La sentenza n. 1361 del 2014 della Corte di Cassazione ha suscitato un ampio dibattito in merito alla risarcibilità del danno non patrimoniale. Questa pronuncia rappresenta un importante passo avanti nella tutela dei diritti inviolabili, evidenziando come la perdita della vita non possa rimanere priva di risarcimento, in particolare per i familiari delle vittime di incidenti stradali.
Nel caso in esame, la Corte ha dovuto affrontare la questione della risarcibilità del danno subito da una vittima deceduta a seguito di un sinistro stradale. I ricorrenti, familiari della vittima, hanno contestato il rigetto da parte della Corte d'Appello di Milano della loro richiesta di risarcimento per il danno non patrimoniale, sostenendo che la vittima avesse diritto ad un indennizzo anche dopo un lasso di tempo limitato dalla lesione alla morte.
Il danno da perdita della vita è altro e diverso, in ragione del diverso bene tutelato, dal danno alla salute, e si differenzia dal danno biologico terminale e dal danno morale terminale.

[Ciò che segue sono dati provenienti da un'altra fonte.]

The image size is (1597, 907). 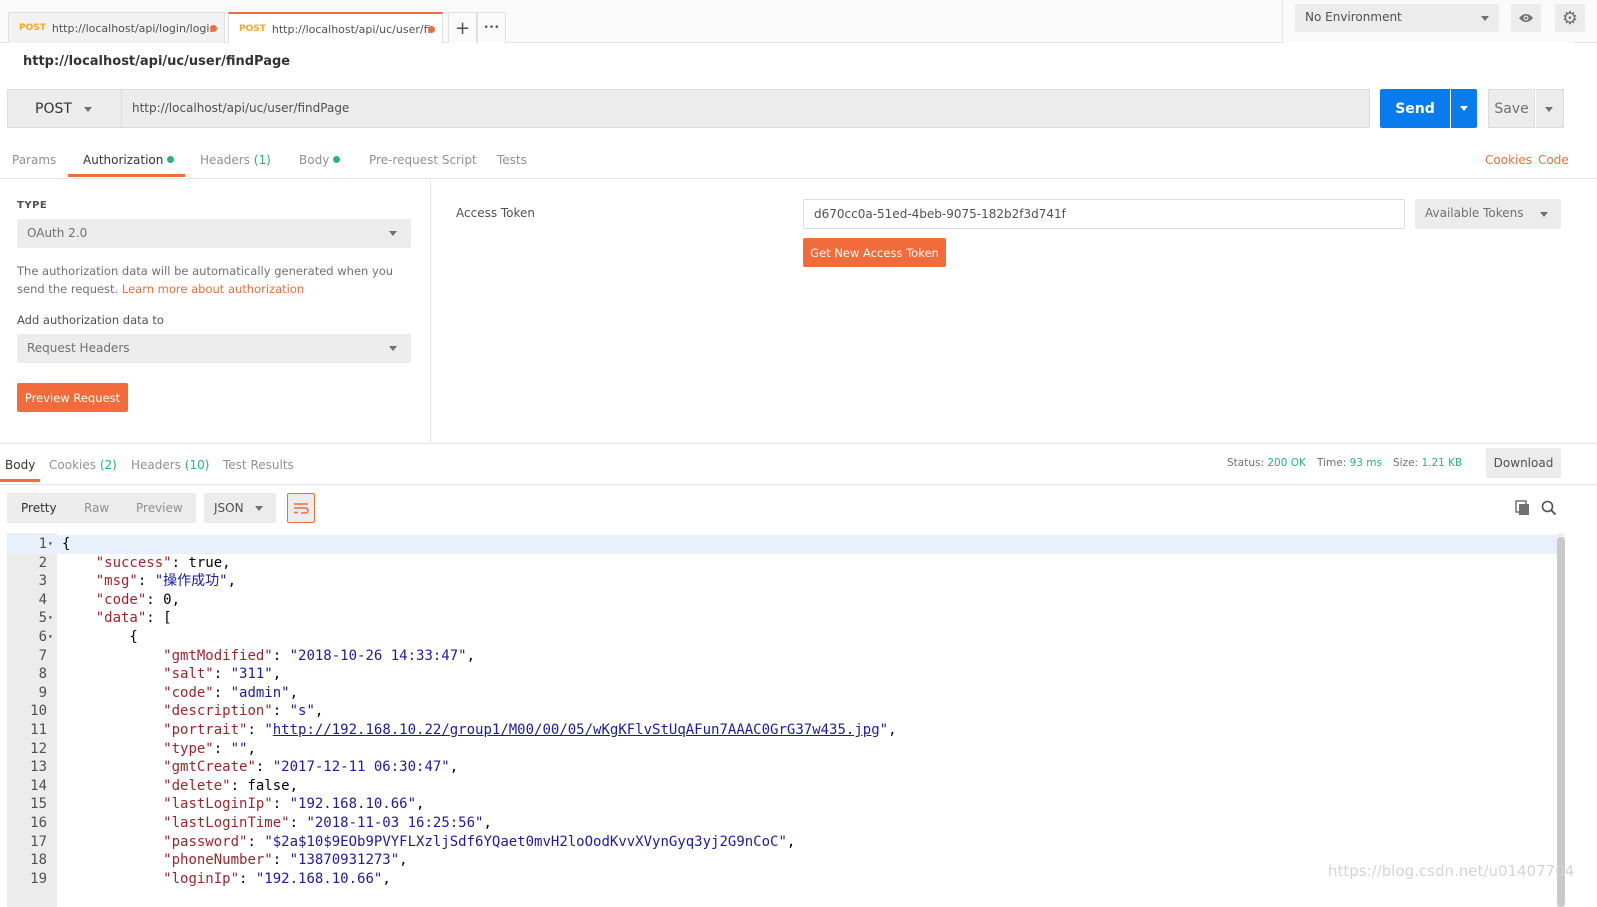 What do you see at coordinates (78, 348) in the screenshot?
I see `add-auth-to-value: Request Headers` at bounding box center [78, 348].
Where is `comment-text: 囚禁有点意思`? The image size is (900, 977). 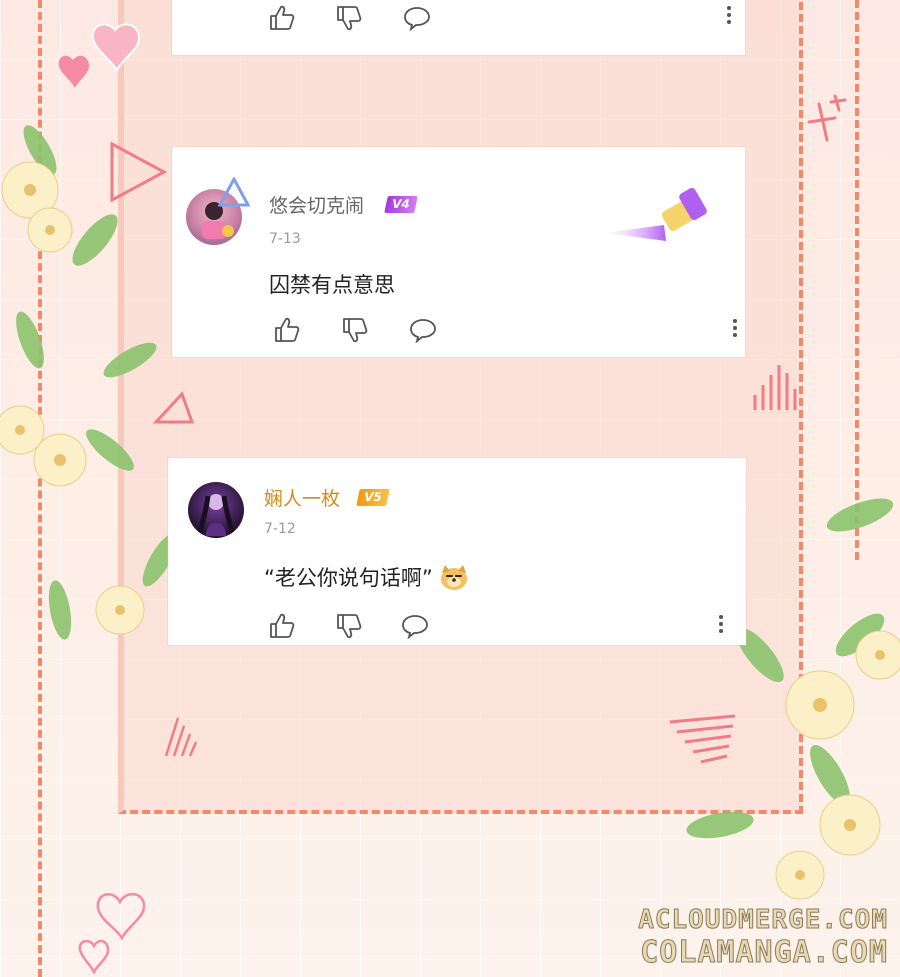 comment-text: 囚禁有点意思 is located at coordinates (332, 285).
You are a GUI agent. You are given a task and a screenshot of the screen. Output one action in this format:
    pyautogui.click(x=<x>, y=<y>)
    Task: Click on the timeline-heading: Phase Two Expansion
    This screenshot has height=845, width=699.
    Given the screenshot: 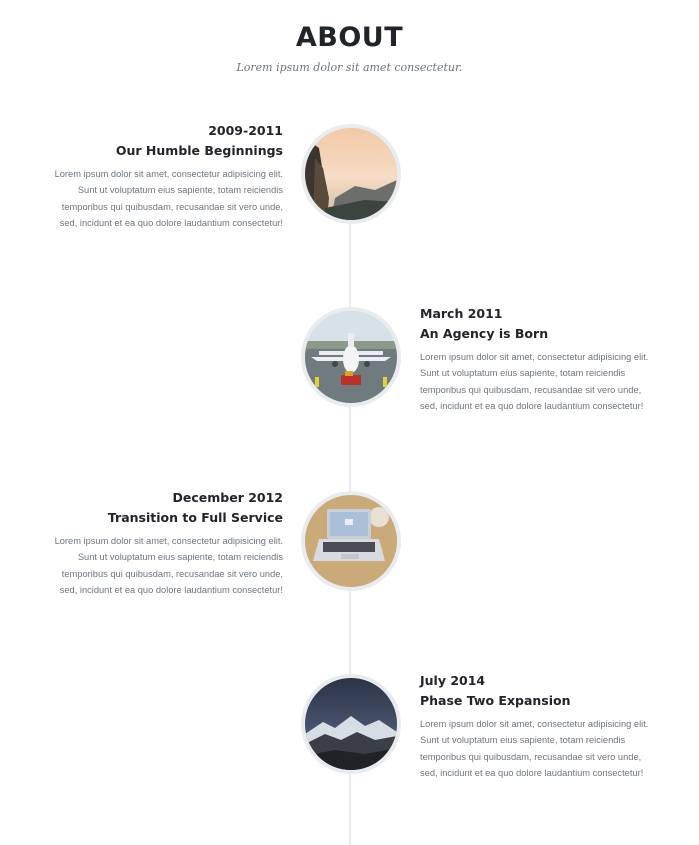 What is the action you would take?
    pyautogui.click(x=496, y=700)
    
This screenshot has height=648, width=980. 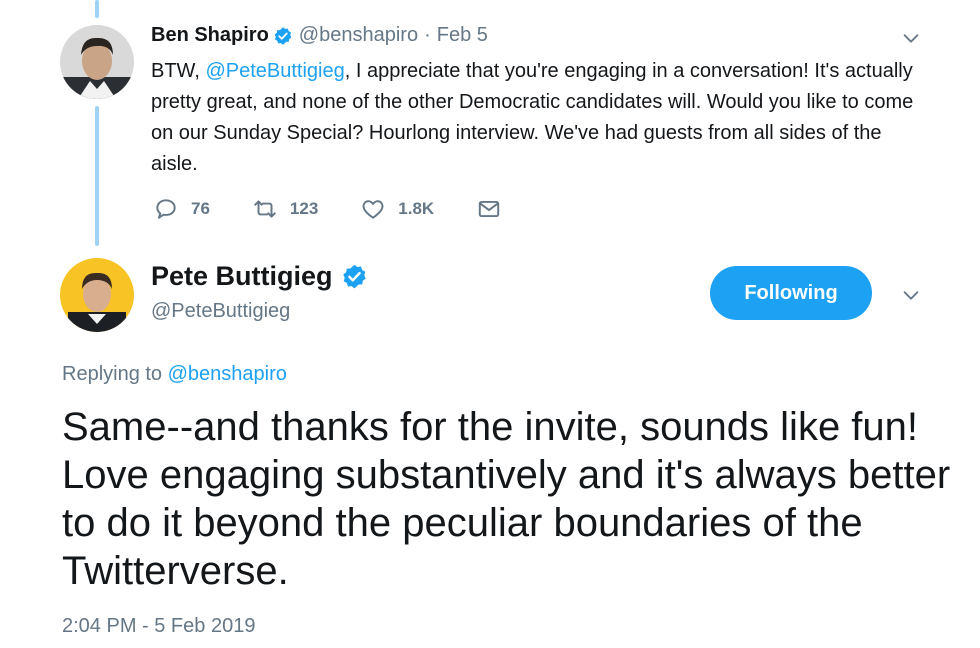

La Corte ha ribadito che la morte rappresenta la massima lesione possibile del bene vita, il quale è tutelato in modo assoluto dall'ordinamento. Pertanto, anche in caso di morte immediata, i familiari della vittima hanno diritto al risarcimento del danno non patrimoniale, poiché la perdita della vita non può essere considerata un danno non risarcibile.
Questa sentenza rappresenta quindi un importante riconoscimento della dignità umana e della centralità della persona nel diritto civile, stabilendo un precedente significativo per la giurisprudenza futura.
In conclusione, la sentenza n. 1361 del 2014 della Corte di Cassazione segna un punto di svolta nella risarcibilità del danno non patrimoniale, affermando che la perdita della vita deve essere tutelata e risarcita. I familiari delle vittime hanno ora una base giuridica più solida per rivendicare i loro diritti, contribuendo a una maggiore giustizia per coloro che hanno subito una perdita incolmabile.